Archive | April, 2016

When Your Mother is Not Looking.

26 Apr


An old woman looks back at one day in her youth – a mother’s day – during a time when she was a maid at a large house. With no mother of her own, she slips off to rendezvous with the wealthy young son of a neighboring estate. Think Downton Abbey meets Ian McEwan. It’s short but it really packs a literary punch. 4 stars.

Lilac Laughter of the Five-Star Variety

18 Apr


For the first time in a long time I’ve found one I couldn’t put down. And I’m still thinking about it, which is even better. Tuesday Nights in 1980 is the story of James Bennett, a self-proclaimed “odd duck” of the most brilliant sort. I had never read about synesthesia, but boy does Molly Prentiss do a great job of making it sound amazing and awful at the same time (synesthesia: a condition in which one sense is simultaneously perceived by one or more senses, ie letters or people are also perceived as colors or sounds and so on). Like Nabokov, James Bennett suffers from synesthesia. His wife Marge is a bright and luminous shade of red, a woman at a party has “lilac laughter.” Because of this condition, James finds himself drawn to certain works of art – he FEELS them, is visibly and physically effected by their colors or sounds. And it makes him the most amazing, if odd, art critic in New York City. The second story line of the novel is, maybe not surprisingly, an artist. Raul Engales comes to NYC via Argentina and floats around the art world, pretty much unnoticed. He has an epic mole. He falls in love. And then the stories collide. I really loved this. 5 stars.
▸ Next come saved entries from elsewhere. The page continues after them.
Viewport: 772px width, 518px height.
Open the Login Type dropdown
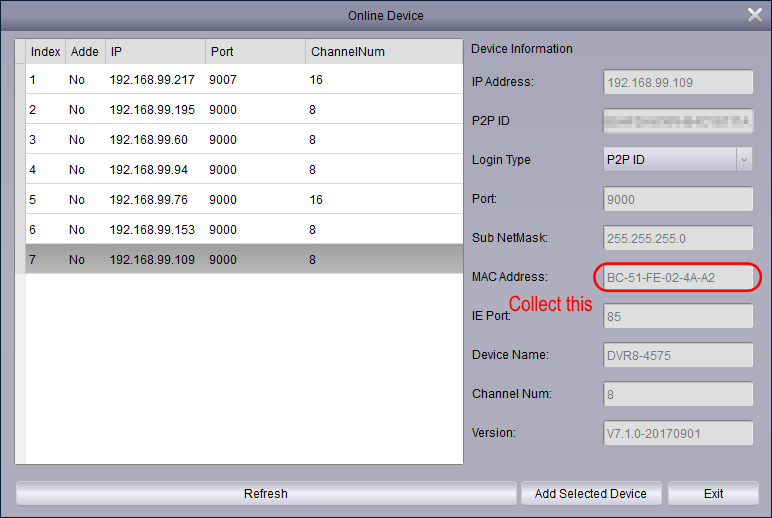click(743, 160)
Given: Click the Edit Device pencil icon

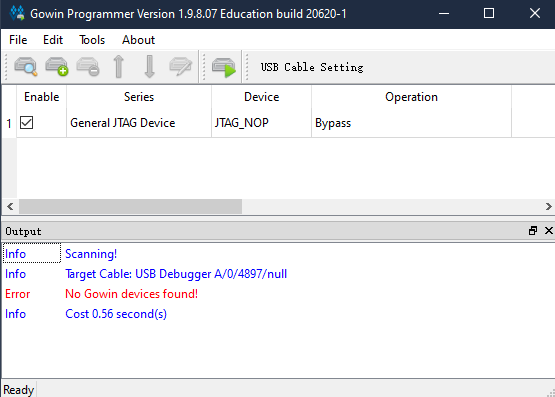Looking at the screenshot, I should [x=181, y=67].
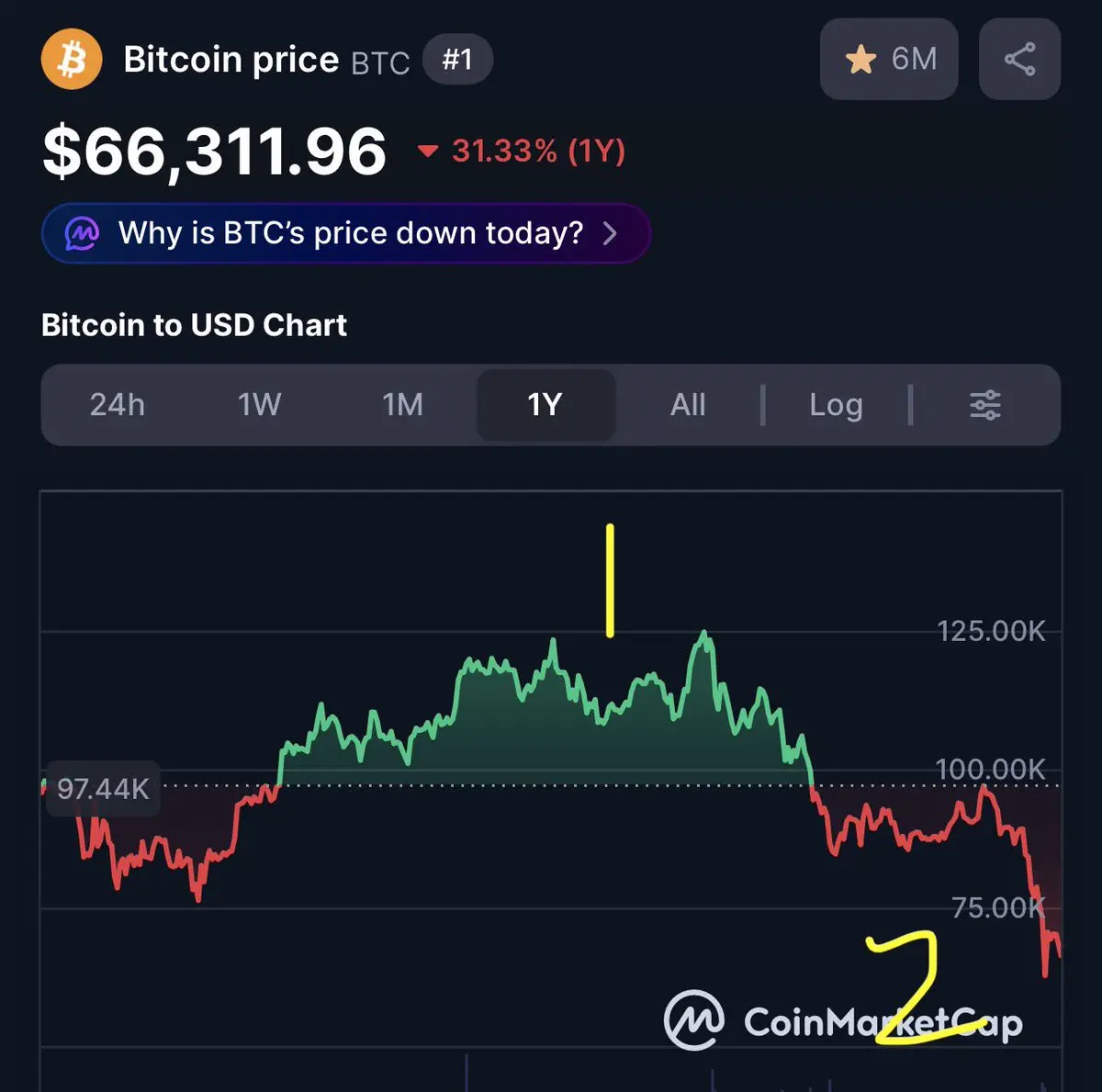The height and width of the screenshot is (1092, 1102).
Task: Click the AI chat icon in BTC prompt
Action: pyautogui.click(x=82, y=233)
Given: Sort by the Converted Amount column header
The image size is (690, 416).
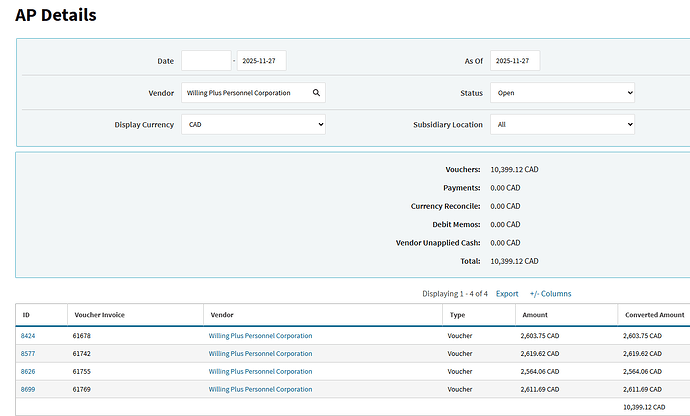Looking at the screenshot, I should coord(653,315).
Where Polygamy and Evel Knievel Collide

5 Apr

daredevilsDaredevils by Shawn Vestal was given to me with promises of greatness by the Penguin sales rep way back around Christmas time. I had high hopes, as I love a good polygamist story. A good one. This one was, I thought, so good up until the end and then it just got weird and cheapy and fizzled out. Here’s the story: a young Mormon girl becomes the second wife to a controlling older man who runs a bulk order foodstuffs business. His first wife, Ruth, is a tough nut and the new wife, Loretta, struggles to adjust. This part of the story is book club GOLD. I loved it. Alternating with Loretta’s chapters are those of Jason’s, a Mormon of the non-polygamy-practicing sort. He’s obsessed with Evel Knieval and beginning to rebel against the wishes of his stricter/non-daredevil parents. The two stories collide and that’s where things derailed for me. 3 stars.